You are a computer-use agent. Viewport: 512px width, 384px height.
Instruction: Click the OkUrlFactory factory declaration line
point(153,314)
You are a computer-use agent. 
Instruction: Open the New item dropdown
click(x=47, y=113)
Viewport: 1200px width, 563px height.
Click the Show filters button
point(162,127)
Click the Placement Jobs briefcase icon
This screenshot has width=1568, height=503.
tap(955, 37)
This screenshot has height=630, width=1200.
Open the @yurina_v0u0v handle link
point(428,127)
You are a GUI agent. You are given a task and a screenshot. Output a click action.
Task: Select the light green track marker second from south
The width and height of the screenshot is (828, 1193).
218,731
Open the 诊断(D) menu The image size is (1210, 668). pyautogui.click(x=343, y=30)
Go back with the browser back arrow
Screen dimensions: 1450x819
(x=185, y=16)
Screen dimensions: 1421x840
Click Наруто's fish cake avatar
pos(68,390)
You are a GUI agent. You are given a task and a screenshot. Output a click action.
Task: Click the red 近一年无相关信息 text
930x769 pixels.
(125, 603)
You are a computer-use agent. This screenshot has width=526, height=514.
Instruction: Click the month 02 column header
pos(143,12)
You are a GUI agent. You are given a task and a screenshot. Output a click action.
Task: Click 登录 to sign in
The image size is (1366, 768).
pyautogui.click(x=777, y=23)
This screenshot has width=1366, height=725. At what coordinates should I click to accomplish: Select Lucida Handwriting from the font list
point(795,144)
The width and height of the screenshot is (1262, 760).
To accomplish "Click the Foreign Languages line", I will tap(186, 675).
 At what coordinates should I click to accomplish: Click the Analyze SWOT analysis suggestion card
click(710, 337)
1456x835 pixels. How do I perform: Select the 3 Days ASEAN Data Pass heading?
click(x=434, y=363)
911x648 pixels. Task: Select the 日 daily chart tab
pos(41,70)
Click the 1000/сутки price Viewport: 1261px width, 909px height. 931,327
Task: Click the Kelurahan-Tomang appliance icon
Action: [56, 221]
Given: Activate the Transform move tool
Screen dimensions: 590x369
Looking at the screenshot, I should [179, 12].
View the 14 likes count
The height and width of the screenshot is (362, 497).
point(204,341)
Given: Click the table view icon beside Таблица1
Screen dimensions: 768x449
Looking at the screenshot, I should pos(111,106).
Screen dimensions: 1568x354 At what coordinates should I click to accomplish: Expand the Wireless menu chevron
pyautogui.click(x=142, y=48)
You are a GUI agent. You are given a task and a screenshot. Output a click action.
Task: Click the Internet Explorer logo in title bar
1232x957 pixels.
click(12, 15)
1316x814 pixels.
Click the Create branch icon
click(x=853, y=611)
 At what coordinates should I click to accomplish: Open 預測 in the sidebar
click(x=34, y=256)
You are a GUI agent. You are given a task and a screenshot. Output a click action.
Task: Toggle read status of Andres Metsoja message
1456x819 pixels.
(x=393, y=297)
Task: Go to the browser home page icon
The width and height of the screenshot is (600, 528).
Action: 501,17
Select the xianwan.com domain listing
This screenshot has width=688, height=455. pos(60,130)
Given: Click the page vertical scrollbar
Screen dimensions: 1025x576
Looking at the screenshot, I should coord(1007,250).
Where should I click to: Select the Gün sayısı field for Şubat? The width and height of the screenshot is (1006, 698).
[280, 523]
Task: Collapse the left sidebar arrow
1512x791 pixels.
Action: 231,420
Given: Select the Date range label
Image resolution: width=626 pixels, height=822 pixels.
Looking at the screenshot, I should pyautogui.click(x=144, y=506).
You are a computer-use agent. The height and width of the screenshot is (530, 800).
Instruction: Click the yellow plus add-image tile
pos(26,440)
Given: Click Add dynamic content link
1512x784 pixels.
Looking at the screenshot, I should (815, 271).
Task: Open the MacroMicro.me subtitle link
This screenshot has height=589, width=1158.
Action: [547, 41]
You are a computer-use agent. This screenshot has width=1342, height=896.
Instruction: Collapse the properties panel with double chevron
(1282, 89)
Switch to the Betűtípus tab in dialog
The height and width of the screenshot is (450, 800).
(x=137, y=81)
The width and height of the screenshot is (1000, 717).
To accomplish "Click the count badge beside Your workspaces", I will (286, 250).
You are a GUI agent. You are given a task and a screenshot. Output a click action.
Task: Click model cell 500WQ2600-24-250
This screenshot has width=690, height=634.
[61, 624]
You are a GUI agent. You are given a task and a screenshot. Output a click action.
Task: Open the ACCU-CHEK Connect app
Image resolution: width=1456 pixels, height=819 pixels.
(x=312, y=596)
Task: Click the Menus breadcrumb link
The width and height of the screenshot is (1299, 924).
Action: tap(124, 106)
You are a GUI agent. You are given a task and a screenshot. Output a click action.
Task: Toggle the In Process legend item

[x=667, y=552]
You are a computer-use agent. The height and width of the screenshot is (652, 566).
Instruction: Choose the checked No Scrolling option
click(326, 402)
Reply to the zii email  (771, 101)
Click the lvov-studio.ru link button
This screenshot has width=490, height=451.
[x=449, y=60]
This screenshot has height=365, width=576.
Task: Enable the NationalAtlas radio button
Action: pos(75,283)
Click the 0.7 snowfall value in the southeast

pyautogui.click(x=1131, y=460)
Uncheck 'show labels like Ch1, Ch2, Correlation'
#####
Working from the data above, extract solely the lines from the one containing "Given: Click Add dynamic content link" through the one containing "The width and height of the screenshot is (1000, 717).", exactly as they appear, both included.

Given: Click Add dynamic content link
1512x784 pixels.
Looking at the screenshot, I should (815, 271).
Task: Open the MacroMicro.me subtitle link
This screenshot has height=589, width=1158.
Action: [547, 41]
You are a computer-use agent. This screenshot has width=1342, height=896.
Instruction: Collapse the properties panel with double chevron
(1282, 89)
Switch to the Betűtípus tab in dialog
The height and width of the screenshot is (450, 800).
(x=137, y=81)
The width and height of the screenshot is (1000, 717).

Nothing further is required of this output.